Lo stemma del Papa torna a parlare: le api dei Barberini sulla Rocca di Stellata

di Michele Zanconato

Con la riapertura al pubblico della Rocca di Stellata, si rinnova anche lo sguardo su uno dei suoi dettagli più emblematici e, fino ad oggi, poco considerati: lo stemma marmoreo di papa Urbano VIII Barberini, scolpito sulla muratura esterna.
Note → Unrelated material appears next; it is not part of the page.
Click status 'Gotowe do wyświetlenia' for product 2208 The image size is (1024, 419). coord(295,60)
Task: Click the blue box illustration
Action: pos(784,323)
Un simbolo che, pur non restaurato, torna oggi ad assumere rilievo storico e visivo, non solo per ciò che mostra, ma per ciò che rappresenta.

Lo scudo centrale, la tiara papale, le chiavi incrociate e le tre api d’oro in campo azzurro — disposte secondo lo schema canonico araldico, due in alto e una in basso — riemergono come frammenti di una narrazione più ampia: quella del potere pontificio al confine, della propaganda visiva, dell’identità trasformata.

Dettaglio dello stemma papale

Stellata: periferia geografica, centro politico

Lo stemma appartiene a Urbano VIII, al secolo Maffeo Barberini, pontefice dal 1623 al 1644, protagonista di una delle stagioni più complesse del barocco romano. La sua araldica è tra le più riconoscibili del periodo, grazie alla presenza delle tre api, simbolo della famiglia Barberini e metafora di operosità, fedeltà e ordine.

La presenza di questo emblema sulla Rocca di Stellata si colloca probabilmente negli anni precedenti o coevi alla Guerra di Castro (1641–1644), quando il papato cercò di consolidare la propria autorità territoriale a fronte della crescente tensione con la famiglia Farnese.
Nel 1643, Odoardo Farnese, duca di Parma e Piacenza, invase la Romagna pontificia, occupò Stellata e Bondeno, stabilendovi un presidio militare per diversi mesi. La restituzione di questi luoghi — cruciale nei negoziati — fu uno dei nodi centrali del Trattato di Roma del 1644, che pose fine alla guerra e revocò la scomunica al Farnese.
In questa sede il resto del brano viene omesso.